Fairly quickly, then, I moved from being an anxious mom—my son’s camp director that first summer can attest to that—to a cheerleader for the camping experience. I began to write and speak about the importance of camp, and I met more and more of the amazing camp directors all over the United States and the world.
One of those people was Audrey Monke, and when I met her, I knew she was someone special. It’s a rare thing to find someone who is not only a ninja when it comes to successfully and positively working with kids through any kind of issue that comes up, but who also knows the science of child development and child-rearing, and who can be authentic and practical when advising parents. Audrey sees challenges with kids as welcome opportunities. She is gifted—grounded, creative, and informed—and she approaches these struggles as invitations to build skills so that kids come out stronger and more resilient on the other side. She helps her staff and parents find the caregiver’s sweet spot—where kids are supported enough to tolerate the challenge in front of them, but still empowered to become competent, confident, and resilient problem-solvers who valuably contribute to the world.
In writing this book, Audrey offers powerful and practical advice, which she has gleaned from working with thousands of kids and by guiding numerous counselors in developing relationships with, and encouraging growth in, the children they serve.
The abilities kids need to be successful are often things that parents recognize automatically. But sometimes we need help to recognize what we’re doing right and to see the impact of our investment. Audrey helps illuminate the building blocks of development that happen in our everyday interactions, and in the “Bringing Camp Home” section at the end of each chapter, she helps us become more intentional by giving us strategies to make our family time transformative, as development unfolds.

**Questions to answer**
A. Translate this sentence from the passage about Audrey Monke into Spanish: "Audrey sees challenges with kids as welcome opportunities."
B. Continue the passage about Audrey Monke, starting right after its final sentence.

**Supplied data**
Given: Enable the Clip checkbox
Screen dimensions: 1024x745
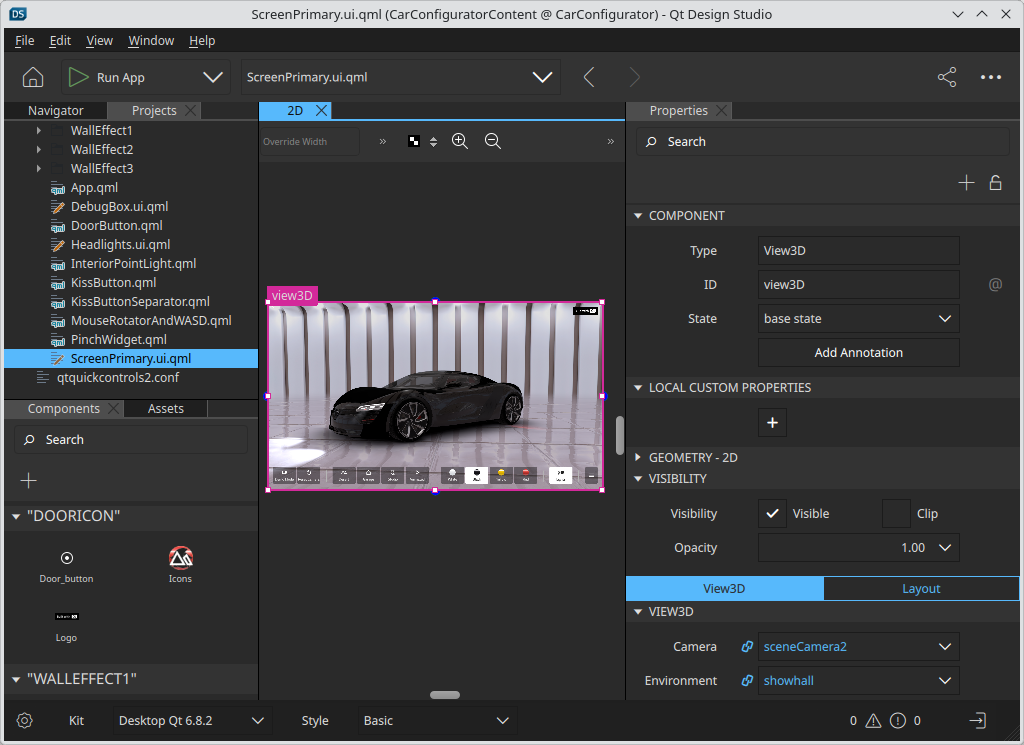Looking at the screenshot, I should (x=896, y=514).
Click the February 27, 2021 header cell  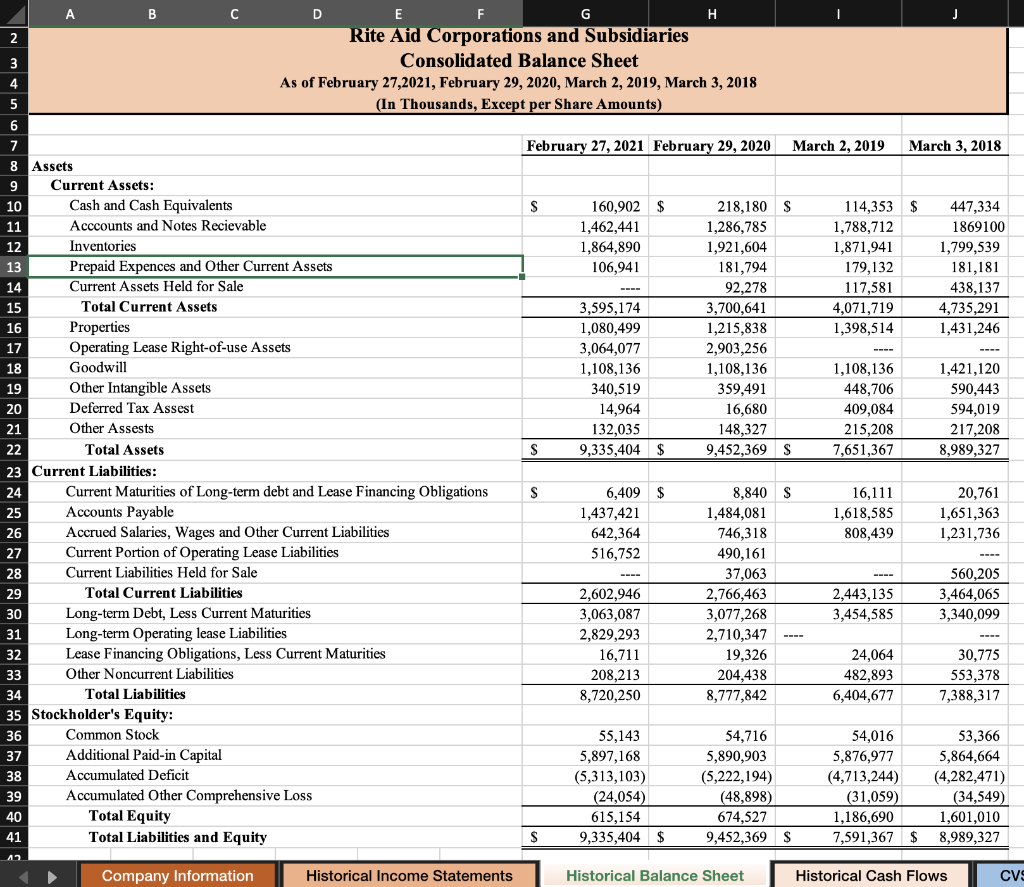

**Answers for the tasks**
A. Audrey ve los desafíos con los niños como oportunidades bienvenidas.

B.
What Audrey is doing here is so important. As a child development specialist with expertise in mental health and interpersonal neurobiology, I’ve spent a lot of time considering how camp experiences influence brain development, particularly the middle prefrontal cortex (the MPFC, which is right behind the forehead and eye sockets and is the frontmost part of the frontal lobe). The MPFC gives us the ability to do all kinds of crucial things: regulate our body and emotions, have insight into ourselves and others, feel empathy, communicate in an attuned way, bounce back after failure, adapt to new situations, make thoughtful choices, and overcome fear. That’s pretty much what’s needed for a successful life with good emotional and mental health, meaningful relationships, and the conscientiousness to make things happen in the world. And the good news is that since it is the last part of the brain to finish development, it’s the most open to the influence of experiences and relationships throughout childhood and adolescence and even young adulthood. So parenting and life experiences don’t just influence kids’ minds—or character, or help them feel more confident—they actually change the structure of their brains.
When I say that experience changes the brain, I mean the actual activation and wiring of the brain. Particularly when experiences are emotional, novel, and challenging, they literally alter the architecture of the brain. Like a muscle, when it’s used, it grows and strengthens. So when kids have camp experiences that require them to overcome fear, be flexible, handle their emotions (especially away from their parents), be persistent to master something, build relationships, and so on, it builds this important part of the brain, the MPFC.
What’s more, when the structure of the brain changes, so does the function of the brain. This means that camp is one place that can play a role in how our kids function in the world, and ultimately who they become as adults, even on a neuronal level.
The way I like to say it is that bunks are good for brains. Quality camps—those that are intentional about all facets of the camper experience and how they choose and train their counselors—inherently provide the kinds of experiences that activate and build this character part of the brain. That’s why we can see significant changes in kids who have camp as part of their lives. When kids have experiences that challenge them emotionally, when they’re given opportunities to make friends that are outside their typical circles, when they have to keep working at a skill to achieve mastery—these kinds of experiences change the connections in the brain regarding kids’ capacity for persistence, how they see themselves, and how healthy they can be, both emotionally and relationally. This is the magic and the science of camp experiences.
Whether your kids go to camp or not, Happy Campers is a guidebook to bring some of that magic and science of camp home. As parents, the way we create family rituals and traditions and the way we create a rhythm of daily life for and with our children are experiences that impact how their brains get wired, what kinds of skills are built and become automatic, and ultimately who they become.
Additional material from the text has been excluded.